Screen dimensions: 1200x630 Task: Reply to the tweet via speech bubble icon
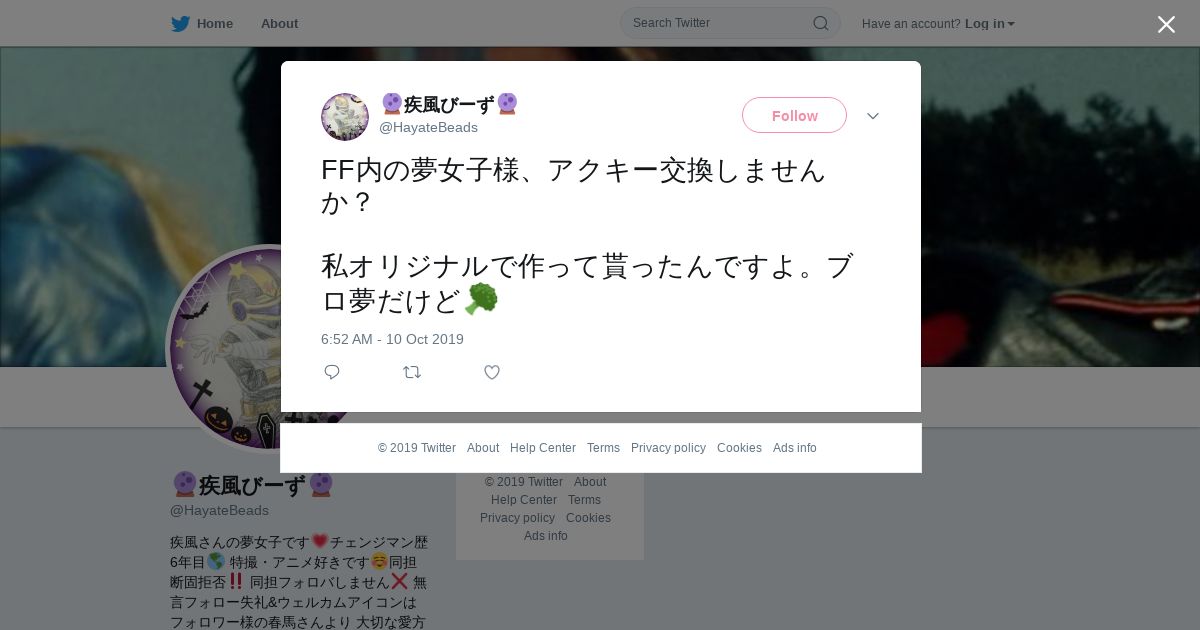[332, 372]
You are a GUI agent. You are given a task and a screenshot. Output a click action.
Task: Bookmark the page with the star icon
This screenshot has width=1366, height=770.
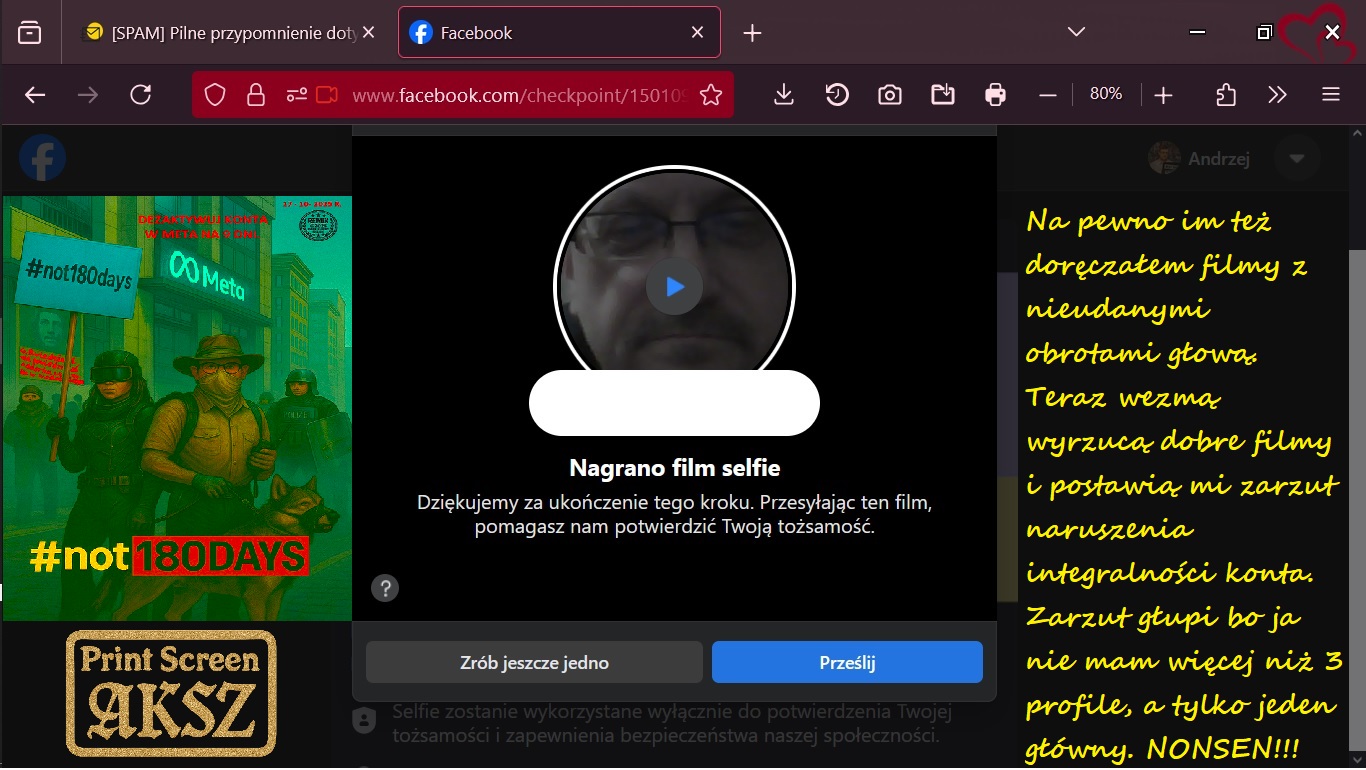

--*--

## Exercise prompt:
List each line from the records above that contains the string "icon".

## Task output:
Screen dimensions: 1200x630 Task: Reply to the tweet via speech bubble icon
Task: Bookmark the page with the star icon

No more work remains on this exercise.